* WHAT IS EXPECTED *
Rewrite the material below with every "Locate an element on the screen" changed to "Find an element on the screen", leaving everything else as it is.
* * *
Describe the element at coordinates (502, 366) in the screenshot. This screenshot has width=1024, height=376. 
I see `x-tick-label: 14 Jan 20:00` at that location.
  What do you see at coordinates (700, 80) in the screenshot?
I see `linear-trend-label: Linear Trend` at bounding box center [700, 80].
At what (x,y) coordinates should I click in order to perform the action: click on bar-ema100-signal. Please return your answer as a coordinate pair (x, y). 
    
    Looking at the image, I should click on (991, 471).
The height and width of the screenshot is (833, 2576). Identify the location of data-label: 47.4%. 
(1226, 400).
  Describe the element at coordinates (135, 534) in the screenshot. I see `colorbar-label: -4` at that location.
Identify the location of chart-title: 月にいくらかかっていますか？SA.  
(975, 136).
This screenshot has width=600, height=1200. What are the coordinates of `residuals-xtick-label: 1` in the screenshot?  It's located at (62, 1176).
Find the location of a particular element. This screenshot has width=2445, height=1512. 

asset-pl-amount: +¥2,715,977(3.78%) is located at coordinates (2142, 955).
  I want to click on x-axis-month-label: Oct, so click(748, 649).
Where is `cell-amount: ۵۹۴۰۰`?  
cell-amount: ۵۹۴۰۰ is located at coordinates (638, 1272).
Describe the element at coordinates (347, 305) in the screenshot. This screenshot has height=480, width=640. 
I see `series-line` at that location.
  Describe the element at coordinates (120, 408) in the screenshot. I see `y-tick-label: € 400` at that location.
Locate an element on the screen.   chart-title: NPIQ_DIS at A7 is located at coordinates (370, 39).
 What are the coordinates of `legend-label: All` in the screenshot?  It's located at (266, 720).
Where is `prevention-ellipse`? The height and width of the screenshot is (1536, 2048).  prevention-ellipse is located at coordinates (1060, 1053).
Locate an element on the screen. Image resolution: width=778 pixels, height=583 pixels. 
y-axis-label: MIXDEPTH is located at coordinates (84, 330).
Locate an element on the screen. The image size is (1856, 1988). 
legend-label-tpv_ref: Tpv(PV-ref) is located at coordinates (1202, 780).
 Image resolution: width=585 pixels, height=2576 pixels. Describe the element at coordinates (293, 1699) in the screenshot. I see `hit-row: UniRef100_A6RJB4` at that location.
* * *
* RESULT FOR THIS EXERCISE *
Describe the element at coordinates (502, 366) in the screenshot. This screenshot has width=1024, height=376. 
I see `x-tick-label: 14 Jan 20:00` at that location.
  What do you see at coordinates (700, 80) in the screenshot?
I see `linear-trend-label: Linear Trend` at bounding box center [700, 80].
At what (x,y) coordinates should I click in order to perform the action: click on bar-ema100-signal. Please return your answer as a coordinate pair (x, y). 
    
    Looking at the image, I should click on (991, 471).
The height and width of the screenshot is (833, 2576). Identify the location of data-label: 47.4%. 
(1226, 400).
  Describe the element at coordinates (135, 534) in the screenshot. I see `colorbar-label: -4` at that location.
Identify the location of chart-title: 月にいくらかかっていますか？SA.  
(975, 136).
This screenshot has width=600, height=1200. What are the coordinates of `residuals-xtick-label: 1` in the screenshot?  It's located at (62, 1176).
Find the location of a particular element. This screenshot has width=2445, height=1512. 

asset-pl-amount: +¥2,715,977(3.78%) is located at coordinates (2142, 955).
  I want to click on x-axis-month-label: Oct, so click(748, 649).
Where is `cell-amount: ۵۹۴۰۰`?  
cell-amount: ۵۹۴۰۰ is located at coordinates (638, 1272).
Describe the element at coordinates (347, 305) in the screenshot. This screenshot has height=480, width=640. 
I see `series-line` at that location.
  Describe the element at coordinates (120, 408) in the screenshot. I see `y-tick-label: € 400` at that location.
Find an element on the screen.   chart-title: NPIQ_DIS at A7 is located at coordinates (370, 39).
 What are the coordinates of `legend-label: All` in the screenshot?  It's located at (266, 720).
Where is `prevention-ellipse`? The height and width of the screenshot is (1536, 2048).  prevention-ellipse is located at coordinates (1060, 1053).
Find an element on the screen. Image resolution: width=778 pixels, height=583 pixels. 
y-axis-label: MIXDEPTH is located at coordinates (84, 330).
Find an element on the screen. The image size is (1856, 1988). 
legend-label-tpv_ref: Tpv(PV-ref) is located at coordinates (1202, 780).
 Image resolution: width=585 pixels, height=2576 pixels. Describe the element at coordinates (293, 1699) in the screenshot. I see `hit-row: UniRef100_A6RJB4` at that location.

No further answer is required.